LaTarence Dunbar

No. 82
- Position: Wide receiver

Personal information
- Born: August 15, 1980 (age 45) Dallas, Texas, U.S.
- Listed height: 5 ft 11 in (1.80 m)
- Listed weight: 196 lb (89 kg)

Career information
- High school: Dallas (TX) South Oak Cliff
- College: TCU
- NFL draft: 2003: 6th round, 196th overall pick

Career history
- Atlanta Falcons (2003); Cleveland Browns (2004)*; Seattle Seahawks (2004)*; Houston Texans (2005)*;
- * Offseason and/or practice squad member only
- Stats at Pro Football Reference

= LaTarence Dunbar =

American football player and sprinter (born 1980)

LaTarence Eugene Dunbar (born August 15, 1980) is an American former professional football wide receiver who played in the National Football League (NFL). He played college football, and was also a sprinter, at Texas Christian University.

==Early life==
Dunbar grew up in Dallas, Texas and graduated in 1998 from South Oak Cliff High School.

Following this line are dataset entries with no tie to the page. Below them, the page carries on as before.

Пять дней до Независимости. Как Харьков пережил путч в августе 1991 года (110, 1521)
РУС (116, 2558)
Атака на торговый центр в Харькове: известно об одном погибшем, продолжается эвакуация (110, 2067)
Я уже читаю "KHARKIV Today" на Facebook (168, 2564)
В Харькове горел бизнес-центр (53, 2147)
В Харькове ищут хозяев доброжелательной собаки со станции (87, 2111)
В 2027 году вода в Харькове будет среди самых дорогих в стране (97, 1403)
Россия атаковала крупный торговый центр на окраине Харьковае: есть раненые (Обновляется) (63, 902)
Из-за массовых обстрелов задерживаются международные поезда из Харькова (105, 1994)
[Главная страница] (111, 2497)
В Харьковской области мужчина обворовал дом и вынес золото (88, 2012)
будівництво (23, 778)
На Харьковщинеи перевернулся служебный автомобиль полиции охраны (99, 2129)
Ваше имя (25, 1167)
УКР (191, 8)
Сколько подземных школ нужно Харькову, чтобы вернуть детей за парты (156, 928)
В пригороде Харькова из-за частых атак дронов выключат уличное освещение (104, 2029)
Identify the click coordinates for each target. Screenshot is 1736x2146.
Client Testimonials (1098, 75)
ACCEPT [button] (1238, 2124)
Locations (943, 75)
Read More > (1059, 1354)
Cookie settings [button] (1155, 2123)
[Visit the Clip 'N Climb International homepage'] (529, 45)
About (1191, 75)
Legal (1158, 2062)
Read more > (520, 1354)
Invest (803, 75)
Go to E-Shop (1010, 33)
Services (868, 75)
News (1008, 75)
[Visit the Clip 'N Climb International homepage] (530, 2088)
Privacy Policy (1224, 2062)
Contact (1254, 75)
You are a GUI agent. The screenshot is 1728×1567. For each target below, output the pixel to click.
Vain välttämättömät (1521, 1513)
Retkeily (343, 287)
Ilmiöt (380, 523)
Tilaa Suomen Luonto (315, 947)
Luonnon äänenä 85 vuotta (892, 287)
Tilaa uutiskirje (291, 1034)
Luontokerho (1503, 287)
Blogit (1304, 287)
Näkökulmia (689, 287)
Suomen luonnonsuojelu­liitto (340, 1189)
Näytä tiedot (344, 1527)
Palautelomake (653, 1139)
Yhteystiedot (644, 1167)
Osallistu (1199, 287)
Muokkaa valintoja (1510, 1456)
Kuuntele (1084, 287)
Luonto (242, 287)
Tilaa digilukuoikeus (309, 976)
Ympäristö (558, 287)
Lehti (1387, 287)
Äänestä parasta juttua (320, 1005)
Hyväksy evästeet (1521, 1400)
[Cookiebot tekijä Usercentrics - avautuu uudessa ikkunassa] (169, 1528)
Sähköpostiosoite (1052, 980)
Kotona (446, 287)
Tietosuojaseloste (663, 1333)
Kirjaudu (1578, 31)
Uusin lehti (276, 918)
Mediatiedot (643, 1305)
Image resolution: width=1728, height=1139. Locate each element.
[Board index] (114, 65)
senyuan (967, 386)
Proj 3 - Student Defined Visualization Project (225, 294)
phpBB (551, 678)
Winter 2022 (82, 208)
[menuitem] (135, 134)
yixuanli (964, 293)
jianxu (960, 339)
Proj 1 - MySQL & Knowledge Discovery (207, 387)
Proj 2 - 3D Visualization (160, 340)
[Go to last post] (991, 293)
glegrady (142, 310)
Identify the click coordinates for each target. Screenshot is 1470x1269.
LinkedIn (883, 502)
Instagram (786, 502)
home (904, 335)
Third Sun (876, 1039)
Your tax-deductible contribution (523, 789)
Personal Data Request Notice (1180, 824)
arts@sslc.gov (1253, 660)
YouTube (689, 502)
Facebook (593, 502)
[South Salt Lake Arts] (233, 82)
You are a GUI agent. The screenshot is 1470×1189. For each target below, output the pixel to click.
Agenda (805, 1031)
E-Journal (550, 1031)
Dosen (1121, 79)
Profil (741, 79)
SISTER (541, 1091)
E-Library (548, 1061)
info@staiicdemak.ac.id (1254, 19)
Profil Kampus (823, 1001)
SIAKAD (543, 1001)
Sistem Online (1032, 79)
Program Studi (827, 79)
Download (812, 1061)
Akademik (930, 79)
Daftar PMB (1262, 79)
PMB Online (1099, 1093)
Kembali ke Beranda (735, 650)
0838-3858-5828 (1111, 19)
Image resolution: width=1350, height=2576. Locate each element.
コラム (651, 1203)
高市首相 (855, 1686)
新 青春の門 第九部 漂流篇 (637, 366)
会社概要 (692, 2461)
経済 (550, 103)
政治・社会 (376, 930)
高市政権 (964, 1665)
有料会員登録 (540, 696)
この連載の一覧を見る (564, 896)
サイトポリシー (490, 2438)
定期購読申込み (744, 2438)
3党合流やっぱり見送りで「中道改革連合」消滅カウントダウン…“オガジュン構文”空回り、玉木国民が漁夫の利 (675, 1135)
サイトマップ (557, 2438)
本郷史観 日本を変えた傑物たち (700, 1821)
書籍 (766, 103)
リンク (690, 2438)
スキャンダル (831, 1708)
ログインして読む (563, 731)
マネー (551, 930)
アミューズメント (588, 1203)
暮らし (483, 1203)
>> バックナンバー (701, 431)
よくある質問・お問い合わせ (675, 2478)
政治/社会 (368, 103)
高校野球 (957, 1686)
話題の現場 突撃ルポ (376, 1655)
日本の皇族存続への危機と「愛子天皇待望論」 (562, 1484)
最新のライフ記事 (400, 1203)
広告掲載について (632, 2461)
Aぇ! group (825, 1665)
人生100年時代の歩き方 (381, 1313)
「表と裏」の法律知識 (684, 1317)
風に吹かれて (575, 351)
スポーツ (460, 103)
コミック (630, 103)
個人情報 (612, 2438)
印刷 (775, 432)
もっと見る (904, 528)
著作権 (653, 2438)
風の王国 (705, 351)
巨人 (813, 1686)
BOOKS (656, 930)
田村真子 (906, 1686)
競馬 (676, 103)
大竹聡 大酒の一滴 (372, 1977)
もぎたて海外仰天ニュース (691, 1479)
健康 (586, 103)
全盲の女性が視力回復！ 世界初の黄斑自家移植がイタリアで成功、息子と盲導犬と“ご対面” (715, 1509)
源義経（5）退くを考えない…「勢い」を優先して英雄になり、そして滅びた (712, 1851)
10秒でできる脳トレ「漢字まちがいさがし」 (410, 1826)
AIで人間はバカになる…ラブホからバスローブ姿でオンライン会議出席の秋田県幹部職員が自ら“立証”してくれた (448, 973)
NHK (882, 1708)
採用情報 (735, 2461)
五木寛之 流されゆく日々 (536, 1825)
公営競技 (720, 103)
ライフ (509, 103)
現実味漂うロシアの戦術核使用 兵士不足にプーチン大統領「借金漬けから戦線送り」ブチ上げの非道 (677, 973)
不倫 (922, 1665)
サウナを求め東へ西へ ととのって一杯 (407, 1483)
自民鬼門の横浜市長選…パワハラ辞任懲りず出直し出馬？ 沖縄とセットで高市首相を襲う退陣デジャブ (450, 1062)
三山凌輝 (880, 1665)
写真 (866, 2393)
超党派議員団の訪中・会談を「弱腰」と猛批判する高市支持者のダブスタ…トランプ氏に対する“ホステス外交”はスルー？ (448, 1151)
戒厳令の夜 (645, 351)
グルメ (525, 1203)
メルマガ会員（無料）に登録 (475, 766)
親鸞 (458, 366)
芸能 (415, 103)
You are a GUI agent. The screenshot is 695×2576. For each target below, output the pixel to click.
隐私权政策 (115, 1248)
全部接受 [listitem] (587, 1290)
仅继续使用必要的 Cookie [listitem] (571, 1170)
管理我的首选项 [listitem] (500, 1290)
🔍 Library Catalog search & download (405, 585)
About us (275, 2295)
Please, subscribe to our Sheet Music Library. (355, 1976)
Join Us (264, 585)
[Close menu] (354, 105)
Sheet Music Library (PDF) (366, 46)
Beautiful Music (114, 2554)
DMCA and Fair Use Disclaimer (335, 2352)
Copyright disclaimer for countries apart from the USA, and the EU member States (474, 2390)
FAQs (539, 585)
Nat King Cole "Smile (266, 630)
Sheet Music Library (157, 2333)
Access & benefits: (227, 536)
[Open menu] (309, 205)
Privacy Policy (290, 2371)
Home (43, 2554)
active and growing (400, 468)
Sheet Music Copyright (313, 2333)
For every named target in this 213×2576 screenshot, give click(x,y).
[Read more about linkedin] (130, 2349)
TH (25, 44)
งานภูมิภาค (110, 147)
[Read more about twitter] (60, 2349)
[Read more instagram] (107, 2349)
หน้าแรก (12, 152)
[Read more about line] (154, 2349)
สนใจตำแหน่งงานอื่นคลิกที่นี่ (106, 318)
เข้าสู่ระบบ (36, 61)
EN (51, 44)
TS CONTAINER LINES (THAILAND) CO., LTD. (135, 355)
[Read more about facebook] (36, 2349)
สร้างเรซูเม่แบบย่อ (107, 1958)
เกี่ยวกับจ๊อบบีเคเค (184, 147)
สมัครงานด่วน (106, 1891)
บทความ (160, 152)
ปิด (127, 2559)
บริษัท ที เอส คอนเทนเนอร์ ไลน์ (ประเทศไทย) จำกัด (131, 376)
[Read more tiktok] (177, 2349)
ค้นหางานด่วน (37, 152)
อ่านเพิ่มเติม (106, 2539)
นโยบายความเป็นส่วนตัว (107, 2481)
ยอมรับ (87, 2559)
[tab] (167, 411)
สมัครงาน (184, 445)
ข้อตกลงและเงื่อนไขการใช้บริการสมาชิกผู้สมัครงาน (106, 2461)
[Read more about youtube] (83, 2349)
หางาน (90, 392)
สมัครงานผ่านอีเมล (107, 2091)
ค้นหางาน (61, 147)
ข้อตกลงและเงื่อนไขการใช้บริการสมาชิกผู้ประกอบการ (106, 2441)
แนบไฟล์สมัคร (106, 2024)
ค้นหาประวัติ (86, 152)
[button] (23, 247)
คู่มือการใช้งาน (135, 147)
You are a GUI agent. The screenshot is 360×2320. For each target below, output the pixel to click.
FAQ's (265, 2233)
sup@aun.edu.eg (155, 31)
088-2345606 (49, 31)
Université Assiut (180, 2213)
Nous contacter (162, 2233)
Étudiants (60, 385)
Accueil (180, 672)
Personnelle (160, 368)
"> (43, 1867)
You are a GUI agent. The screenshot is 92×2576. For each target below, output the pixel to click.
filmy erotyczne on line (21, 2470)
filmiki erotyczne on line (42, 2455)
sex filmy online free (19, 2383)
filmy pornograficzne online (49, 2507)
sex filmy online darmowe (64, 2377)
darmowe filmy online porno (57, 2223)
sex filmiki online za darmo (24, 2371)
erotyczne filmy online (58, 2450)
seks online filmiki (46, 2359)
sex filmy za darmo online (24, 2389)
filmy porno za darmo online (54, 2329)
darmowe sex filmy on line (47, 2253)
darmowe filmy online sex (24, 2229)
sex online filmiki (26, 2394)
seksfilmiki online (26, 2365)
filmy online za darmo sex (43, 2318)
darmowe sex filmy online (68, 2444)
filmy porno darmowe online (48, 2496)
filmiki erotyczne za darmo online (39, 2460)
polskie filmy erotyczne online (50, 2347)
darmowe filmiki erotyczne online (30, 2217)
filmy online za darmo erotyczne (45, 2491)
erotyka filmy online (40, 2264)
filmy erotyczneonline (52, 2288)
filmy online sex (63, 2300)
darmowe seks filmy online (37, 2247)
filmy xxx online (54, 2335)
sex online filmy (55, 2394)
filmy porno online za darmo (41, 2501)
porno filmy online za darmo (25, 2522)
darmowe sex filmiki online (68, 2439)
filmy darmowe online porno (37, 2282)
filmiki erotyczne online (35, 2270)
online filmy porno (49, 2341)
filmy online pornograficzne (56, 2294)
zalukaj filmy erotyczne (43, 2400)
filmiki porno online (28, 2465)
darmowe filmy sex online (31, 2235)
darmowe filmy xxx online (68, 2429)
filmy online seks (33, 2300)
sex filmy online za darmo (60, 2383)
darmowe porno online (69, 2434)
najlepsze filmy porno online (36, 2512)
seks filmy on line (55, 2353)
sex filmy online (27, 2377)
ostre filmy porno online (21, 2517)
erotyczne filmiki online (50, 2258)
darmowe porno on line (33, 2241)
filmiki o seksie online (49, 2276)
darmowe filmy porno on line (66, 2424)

While in high school, he starred at wide receiver and also finished among the top 5 in the state in both the 100 meter high hurdles (14.34 seconds) and the 300 meter high hurdles (36.43 seconds).

He was then recruited to play football and run track at TCU.

==College career==
After a red shirt year and a year as a back-up, Dunlap started for three years as a wide receiver for TCU.

While playing football at TCU, Dunbar also ran track, winning the 60 meter high hurdles at the 2002 Southwest Track Invitational. As noted on the Conference USA website, "the victory for Dunbar was a bit of a surprise, as the TCU football standout practiced for just two days before taking the track on Saturday." Dunbar later set the school record in that event (running the 60 meter high hurdles in 7.88 seconds); it was a school record not broken for 14 years.

==Professional career==
Dunbar was selected by the Atlanta Falcons in the sixth round, with the 196th overall pick, of the 2003 NFL Draft. He officially signed with the team on June 16, 2003. He played in five games for the Falcons in 2003, recording four solo tackles. Dunbar was placed on injured reserve on December 5, 2003. He was waived on June 2, 2004.

Dunbar signed with the Cleveland Browns on June 14, 2004. He was waived on August 16, 2004.

Dunbar was signed to the practice squad of the Seattle Seahawks on December 1, 2004.

Dunbar signed with the Houston Texans on June 8, 2005. He was waived/injured by the Texans on August 30 and reverted to injured reserve the next day. He was waived on September 3, 2005.